> Work order
Where "will" occurs in a line of the entries below, copy that line.

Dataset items
[Start of Attachment]
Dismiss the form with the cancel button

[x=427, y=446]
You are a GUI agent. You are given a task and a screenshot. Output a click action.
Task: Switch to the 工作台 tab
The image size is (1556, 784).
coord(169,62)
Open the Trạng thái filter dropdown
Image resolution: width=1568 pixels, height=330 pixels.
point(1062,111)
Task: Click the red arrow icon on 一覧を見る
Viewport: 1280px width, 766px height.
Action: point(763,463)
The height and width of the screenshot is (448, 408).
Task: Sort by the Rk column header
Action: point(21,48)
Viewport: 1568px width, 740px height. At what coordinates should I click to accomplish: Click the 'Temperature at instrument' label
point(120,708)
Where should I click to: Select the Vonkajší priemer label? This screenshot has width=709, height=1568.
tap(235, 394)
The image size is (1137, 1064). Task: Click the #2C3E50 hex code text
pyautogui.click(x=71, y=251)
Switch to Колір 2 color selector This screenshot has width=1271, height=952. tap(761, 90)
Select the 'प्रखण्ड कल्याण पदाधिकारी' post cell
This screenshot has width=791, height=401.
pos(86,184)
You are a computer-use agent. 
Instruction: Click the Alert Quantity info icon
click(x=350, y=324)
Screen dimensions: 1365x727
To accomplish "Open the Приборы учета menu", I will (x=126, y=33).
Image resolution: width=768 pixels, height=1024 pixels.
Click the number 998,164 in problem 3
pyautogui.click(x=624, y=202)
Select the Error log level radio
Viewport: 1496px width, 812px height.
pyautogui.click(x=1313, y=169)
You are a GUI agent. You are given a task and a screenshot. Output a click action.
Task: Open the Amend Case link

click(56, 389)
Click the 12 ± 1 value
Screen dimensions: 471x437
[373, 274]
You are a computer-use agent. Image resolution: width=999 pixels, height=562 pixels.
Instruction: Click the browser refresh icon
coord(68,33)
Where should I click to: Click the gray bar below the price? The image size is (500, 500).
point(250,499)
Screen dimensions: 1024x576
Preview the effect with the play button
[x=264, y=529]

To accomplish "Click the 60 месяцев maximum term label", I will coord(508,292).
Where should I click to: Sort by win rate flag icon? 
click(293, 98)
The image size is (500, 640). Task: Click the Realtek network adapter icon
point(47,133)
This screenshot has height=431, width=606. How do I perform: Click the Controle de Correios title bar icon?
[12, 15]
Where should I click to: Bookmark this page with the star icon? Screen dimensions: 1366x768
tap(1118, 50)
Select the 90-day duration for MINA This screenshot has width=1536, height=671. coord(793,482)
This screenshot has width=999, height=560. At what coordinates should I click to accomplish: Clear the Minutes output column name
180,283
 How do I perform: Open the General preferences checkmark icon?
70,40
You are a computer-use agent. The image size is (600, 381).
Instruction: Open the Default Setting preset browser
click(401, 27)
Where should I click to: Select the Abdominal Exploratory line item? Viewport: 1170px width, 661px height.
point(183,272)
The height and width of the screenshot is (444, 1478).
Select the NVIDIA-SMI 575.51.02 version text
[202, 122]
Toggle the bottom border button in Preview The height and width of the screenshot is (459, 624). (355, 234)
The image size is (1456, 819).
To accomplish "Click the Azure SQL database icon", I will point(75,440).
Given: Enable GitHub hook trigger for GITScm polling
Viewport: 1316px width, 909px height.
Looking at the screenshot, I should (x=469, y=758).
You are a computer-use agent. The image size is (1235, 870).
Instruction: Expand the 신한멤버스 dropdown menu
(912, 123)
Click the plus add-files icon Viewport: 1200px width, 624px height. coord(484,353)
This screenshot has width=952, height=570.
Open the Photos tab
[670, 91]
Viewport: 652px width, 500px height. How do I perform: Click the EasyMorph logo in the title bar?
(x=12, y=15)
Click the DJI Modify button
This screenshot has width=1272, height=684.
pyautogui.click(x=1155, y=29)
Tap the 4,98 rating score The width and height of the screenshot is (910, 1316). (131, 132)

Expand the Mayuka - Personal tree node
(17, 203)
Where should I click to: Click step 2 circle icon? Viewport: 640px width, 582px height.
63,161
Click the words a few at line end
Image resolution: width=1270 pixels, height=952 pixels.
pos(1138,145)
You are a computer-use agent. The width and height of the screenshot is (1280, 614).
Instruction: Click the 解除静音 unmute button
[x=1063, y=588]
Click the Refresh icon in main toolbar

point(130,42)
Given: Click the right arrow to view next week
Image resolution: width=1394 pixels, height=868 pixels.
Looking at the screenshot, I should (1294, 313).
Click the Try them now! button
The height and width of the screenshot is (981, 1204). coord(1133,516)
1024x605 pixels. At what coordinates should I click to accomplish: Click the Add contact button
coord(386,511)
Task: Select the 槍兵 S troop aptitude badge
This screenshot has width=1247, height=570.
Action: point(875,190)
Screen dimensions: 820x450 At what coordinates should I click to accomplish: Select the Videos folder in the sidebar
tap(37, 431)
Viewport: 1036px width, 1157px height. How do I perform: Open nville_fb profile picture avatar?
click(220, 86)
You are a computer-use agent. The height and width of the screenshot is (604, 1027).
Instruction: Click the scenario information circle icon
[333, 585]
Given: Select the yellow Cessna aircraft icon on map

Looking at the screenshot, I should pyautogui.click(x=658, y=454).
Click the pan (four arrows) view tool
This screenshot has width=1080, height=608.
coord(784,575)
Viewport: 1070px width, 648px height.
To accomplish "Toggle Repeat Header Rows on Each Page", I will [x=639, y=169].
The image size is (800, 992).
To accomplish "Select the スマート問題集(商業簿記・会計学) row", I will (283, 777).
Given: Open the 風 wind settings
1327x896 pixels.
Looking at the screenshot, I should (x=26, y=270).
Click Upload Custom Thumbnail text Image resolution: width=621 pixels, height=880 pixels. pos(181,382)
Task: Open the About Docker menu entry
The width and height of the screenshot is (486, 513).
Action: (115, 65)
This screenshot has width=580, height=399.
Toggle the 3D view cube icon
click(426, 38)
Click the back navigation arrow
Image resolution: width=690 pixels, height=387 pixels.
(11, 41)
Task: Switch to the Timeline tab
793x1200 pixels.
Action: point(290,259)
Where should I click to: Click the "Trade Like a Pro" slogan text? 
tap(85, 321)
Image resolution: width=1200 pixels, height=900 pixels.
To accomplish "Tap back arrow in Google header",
[End of Attachment]
> Response box
To accomplish "Open the Приборы учета menu", I will (x=126, y=33).
To accomplish "Click the 60 месяцев maximum term label", I will coord(508,292).
To accomplish "Click the Azure SQL database icon", I will point(75,440).
To accomplish "Toggle Repeat Header Rows on Each Page", I will [x=639, y=169].
To accomplish "Select the スマート問題集(商業簿記・会計学) row", I will (283, 777).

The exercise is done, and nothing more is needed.